Companies Mentioned
Why It Matters
Methane’s high warming potential makes the banks’ indirect financing a critical, yet unaddressed, climate risk that could affect regulatory compliance and investor confidence. Addressing this gap can steer capital toward lower‑emission food production and protect financial reputations.
Key Takeaways
- •Banks finance $159 bn linked to 1.3 M tonnes methane.
- •96% of debt to top emitters is facilitated finance.
- •No major bank has explicit methane reduction targets.
- •Only Barclays and Rabobank set agriculture-specific GHG goals.
- •Planet Tracker urges disclosure standards for facilitated methane emissions.
Pulse Analysis
The latest Planet Tracker study, “The Silence of the Loans,” shines a light on a hidden source of climate risk: methane emissions embedded in bank‑financed agriculture. Analyzing 25 global banks, the report finds $159 bn of loan and underwriting exposure to fifteen of the world’s largest methane‑intensive food producers, supporting roughly 1.3 million tonnes of methane each year. Because most of this financing is “facilitated” – where banks arrange capital without taking direct balance‑sheet risk – the emissions remain largely invisible on corporate sustainability reports.
The investigation also exposes a systemic disclosure blind spot. Current ISSB S2 and UK SRS S2 standards do not compel institutions to report Scope 3 emissions arising from facilitated finance, allowing banks to claim climate‑friendly portfolios while indirectly funding high‑methane activities.

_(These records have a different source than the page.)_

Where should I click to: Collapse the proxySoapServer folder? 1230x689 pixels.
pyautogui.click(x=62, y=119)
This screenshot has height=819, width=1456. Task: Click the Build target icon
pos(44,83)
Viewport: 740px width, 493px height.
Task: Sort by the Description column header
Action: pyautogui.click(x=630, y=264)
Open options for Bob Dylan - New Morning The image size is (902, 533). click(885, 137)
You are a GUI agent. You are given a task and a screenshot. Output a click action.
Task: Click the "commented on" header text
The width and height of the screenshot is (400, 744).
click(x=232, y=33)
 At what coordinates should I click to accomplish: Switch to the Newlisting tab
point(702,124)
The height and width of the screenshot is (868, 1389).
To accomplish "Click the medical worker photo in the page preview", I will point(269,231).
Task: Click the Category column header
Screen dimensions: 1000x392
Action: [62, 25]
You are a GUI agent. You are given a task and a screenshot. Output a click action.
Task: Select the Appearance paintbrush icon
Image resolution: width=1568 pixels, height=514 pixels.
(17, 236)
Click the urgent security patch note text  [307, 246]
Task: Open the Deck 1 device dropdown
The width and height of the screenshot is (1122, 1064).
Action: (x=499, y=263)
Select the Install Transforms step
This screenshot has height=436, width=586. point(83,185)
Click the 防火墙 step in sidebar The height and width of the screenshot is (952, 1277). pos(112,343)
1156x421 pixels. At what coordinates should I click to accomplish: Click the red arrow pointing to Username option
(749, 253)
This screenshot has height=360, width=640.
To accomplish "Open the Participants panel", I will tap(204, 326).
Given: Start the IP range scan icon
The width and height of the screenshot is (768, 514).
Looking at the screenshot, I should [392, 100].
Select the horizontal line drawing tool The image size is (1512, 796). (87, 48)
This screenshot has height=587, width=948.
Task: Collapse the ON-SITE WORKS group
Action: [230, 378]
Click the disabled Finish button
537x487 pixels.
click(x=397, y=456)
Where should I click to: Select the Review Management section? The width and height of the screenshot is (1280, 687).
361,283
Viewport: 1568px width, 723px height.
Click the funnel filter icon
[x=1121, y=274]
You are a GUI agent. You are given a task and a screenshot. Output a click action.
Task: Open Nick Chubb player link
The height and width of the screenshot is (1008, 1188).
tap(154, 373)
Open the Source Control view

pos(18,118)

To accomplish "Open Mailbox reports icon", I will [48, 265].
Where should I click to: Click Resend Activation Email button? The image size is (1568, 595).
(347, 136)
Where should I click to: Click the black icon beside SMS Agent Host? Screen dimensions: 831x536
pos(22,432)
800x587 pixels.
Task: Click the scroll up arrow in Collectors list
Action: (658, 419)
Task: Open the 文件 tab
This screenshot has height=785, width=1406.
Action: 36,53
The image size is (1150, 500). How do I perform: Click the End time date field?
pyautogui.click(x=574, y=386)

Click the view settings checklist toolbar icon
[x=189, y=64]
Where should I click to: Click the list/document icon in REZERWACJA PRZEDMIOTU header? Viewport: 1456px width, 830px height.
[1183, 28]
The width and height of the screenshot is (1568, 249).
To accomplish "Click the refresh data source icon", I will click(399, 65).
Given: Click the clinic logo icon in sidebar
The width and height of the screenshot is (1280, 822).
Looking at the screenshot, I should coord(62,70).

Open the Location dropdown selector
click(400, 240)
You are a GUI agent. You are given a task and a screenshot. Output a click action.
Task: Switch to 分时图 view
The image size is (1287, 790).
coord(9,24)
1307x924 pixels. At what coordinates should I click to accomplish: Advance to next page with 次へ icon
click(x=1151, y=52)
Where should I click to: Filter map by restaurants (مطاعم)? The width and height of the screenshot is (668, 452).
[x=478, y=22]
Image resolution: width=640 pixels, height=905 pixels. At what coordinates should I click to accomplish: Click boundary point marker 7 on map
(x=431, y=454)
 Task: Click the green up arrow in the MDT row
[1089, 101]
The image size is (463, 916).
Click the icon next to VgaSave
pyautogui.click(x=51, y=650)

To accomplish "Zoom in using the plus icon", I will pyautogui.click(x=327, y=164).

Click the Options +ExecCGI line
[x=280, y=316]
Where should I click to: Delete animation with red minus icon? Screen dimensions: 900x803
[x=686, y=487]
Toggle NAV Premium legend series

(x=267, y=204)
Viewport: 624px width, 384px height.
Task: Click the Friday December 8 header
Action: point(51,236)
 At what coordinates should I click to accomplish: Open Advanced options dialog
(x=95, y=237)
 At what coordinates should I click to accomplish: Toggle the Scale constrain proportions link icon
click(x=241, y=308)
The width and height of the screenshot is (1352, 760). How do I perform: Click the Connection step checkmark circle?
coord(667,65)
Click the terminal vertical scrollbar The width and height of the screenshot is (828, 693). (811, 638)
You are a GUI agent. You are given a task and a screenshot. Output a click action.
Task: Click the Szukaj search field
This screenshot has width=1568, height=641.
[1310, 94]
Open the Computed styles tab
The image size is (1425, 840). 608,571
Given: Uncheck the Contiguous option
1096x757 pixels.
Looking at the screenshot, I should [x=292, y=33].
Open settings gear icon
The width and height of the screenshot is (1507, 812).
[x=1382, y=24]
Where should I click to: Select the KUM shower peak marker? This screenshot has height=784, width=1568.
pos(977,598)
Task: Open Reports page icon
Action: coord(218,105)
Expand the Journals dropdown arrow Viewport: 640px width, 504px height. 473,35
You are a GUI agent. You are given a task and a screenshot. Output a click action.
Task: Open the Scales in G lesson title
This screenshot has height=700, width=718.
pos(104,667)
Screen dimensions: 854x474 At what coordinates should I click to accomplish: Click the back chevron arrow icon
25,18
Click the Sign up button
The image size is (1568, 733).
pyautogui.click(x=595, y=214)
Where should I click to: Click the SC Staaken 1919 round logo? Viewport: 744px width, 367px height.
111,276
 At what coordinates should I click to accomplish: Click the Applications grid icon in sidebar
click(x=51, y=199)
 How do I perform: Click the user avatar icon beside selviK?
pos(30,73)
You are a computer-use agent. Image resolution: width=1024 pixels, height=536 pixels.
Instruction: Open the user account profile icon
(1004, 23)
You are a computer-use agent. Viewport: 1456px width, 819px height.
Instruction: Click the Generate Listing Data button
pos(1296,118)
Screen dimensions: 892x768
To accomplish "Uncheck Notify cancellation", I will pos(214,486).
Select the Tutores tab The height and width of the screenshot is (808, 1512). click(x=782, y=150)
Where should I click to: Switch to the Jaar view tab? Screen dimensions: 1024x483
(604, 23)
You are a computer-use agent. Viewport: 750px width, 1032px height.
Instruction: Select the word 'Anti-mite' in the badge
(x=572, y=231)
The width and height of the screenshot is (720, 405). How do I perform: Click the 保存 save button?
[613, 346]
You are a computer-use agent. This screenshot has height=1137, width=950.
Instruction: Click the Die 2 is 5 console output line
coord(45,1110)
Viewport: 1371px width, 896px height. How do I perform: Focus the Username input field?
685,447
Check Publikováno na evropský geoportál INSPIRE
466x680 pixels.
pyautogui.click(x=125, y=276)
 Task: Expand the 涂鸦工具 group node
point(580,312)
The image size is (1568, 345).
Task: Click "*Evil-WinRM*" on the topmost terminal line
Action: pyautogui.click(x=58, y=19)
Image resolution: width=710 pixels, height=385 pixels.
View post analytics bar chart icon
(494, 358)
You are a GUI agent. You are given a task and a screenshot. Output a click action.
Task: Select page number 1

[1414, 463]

Only two banks, Barclays and Rabobank, have set agriculture‑specific greenhouse‑gas targets, and none have adopted explicit methane‑reduction policies. Planet Tracker therefore urges regulators to tighten reporting requirements and for lenders to embed methane metrics into credit‑approval processes, turning leverage into a climate‑mitigation tool.
For investors and corporate clients, the findings raise immediate reputational and financial stakes. Companies such as Nestlé and Danone are already under shareholder pressure to disclose methane pathways, and the lack of bank‑level targets could translate into higher financing costs or divestment. As the Global Methane Pledge aims for a 30 % cut by 2030, banks that fail to align their portfolios risk falling behind regulatory expectations and missing out on emerging low‑methane financing opportunities. Proactive policy adoption could therefore protect balance sheets while accelerating the transition to a lower‑carbon food system.